Natures notice board

    Natures notice board
    Author: Ivan Lätti
    Photographer: Thabo Maphisa

    Try to find your message among the many posted here! A potpourri of languages conveys dispatches, strange and dissimilar, intended for earthling species of all sorts. The South African veld, also the arid and sometimes shunned interior, is replete with rock that is art untouched by human hand. Artists like Dirk Meerkotter drew inspiration from natural textures such as this.

    The eyes of random visitors peer at this rockface from sockets surrounded by hairs, feathers or scales, while the majority of eyes look from naked exoskeletons, the viewers insects. And there are even others!

    Once spotted, the appropriate message is in many cases absorbed and interpreted instantly. Grammar in the staying alive languages of most species is cryptic, the physical endowment for voice enablement variously restricted. Every particular communication system is learnt in a hard school of survival, where failure is fatal and teachers had never been to college.

    Lingering by a natural notice board of the veld is often unsafe, usually an immobile act of observation while deliberately trying to remain unseen. The aim is always to spot important items in time. Important here includes firstly life-threatening danger, in time translated to sufficient for escape velocity to exceed attack velocity. Secondly, it is important to spot other viewers of the edible kind. Mouth-watering in a myriad of specific ways of ingesting food, choices from virtual or hypothetical menus and styles of relishing, particular to each species, the range of eating modes across species is huge. Thirdly there is the importance of regularly enough spotting matable parties of the own kind.

    All of the veld is actually one big noticeboard used by all residents for life-supporting messages, including where to sleep. In a world of bricks and mortar, signs and written notes are posted in expected, obvious places in terms of people behaviour, clearly marked and hardly missed. (The can-do type rarely admits errors.) In the natural world of all species sharing, almost everything is to be read as a message, using diverse sensory organs according to the natural endowment of each species.

    A rock like this is a special case of the natural world, resembling the notice boards used by people. It therefore becomes an interface for humans with the communication systems of untold fellow citizens of the earth. Such an interface where otherwise unconnected entities meet, is worthy of a moment’s contemplation. 

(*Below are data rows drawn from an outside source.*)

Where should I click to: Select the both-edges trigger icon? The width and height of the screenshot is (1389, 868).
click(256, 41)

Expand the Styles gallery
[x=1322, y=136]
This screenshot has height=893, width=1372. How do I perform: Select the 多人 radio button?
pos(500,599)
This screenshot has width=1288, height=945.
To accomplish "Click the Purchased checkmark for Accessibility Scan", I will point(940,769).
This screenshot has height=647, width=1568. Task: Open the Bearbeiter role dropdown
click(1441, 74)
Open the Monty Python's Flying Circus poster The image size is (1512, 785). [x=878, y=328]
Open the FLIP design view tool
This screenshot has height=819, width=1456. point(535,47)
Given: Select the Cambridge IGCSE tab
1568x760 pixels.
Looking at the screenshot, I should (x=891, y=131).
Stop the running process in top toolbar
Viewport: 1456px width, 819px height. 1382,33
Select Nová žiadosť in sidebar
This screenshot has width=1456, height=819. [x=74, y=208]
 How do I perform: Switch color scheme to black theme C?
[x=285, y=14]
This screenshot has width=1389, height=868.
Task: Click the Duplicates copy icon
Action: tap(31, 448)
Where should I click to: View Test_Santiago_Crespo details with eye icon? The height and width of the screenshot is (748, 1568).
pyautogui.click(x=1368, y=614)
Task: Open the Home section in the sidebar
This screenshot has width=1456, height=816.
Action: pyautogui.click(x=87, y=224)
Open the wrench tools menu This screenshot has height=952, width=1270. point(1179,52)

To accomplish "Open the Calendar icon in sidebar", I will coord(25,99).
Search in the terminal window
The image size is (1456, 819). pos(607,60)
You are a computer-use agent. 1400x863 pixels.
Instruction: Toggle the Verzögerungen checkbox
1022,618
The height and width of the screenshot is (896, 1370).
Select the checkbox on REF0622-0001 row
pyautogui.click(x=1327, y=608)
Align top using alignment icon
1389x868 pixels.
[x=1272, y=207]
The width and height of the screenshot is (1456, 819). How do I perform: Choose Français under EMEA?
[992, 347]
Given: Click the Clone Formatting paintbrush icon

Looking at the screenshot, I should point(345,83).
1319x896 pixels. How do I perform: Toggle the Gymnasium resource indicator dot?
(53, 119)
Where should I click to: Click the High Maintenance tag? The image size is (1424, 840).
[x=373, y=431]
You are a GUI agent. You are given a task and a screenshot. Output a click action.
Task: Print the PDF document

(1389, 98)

    This is an interspecies broadcasting centre, linking endless specific social worlds sharing space. Not only colours and shapes of the human eye’s limited range are posted. And users also communicate via smell, texture, taste, vibrations or features accommodating yet lesser-known media of messaging. They interact here in ways beyond the ken of people, or rarely considered by people.

    Human body language for instance explains something about communication capacity extension in social contexts beyond the spoken word. Among all species the use of the eyes, bulging of muscles, raising of hairs or feathers, showing of teeth, touch involving all sorts of body parts and extremities, breathing variation, grunting, growling, chirping or keening that may be ultra-linguistic or not, temperature and colour modifications, fluid secretions and many more actions, constitute the enormously rich communication range and variability in the zoological world, featuring in behaviour also related to procreation.

    This stone tells of a communication challenge at another level. Of another United Nations still to be established on earth, if we have the courage to cope with the ethical implications that will arise if and when we talk to all that we eat.

    For why do we spend so heavily on resources like radio telescopes for receiving messages from far-off planets possibly inhabited by advanced insect-like existences, if we don’t also endeavour mastering communication with at least the higher animals sharing our earth? Or do we fear the competition of beings closest to us in development, like the other species of the genus Homo that we eradicated so many aeons ago?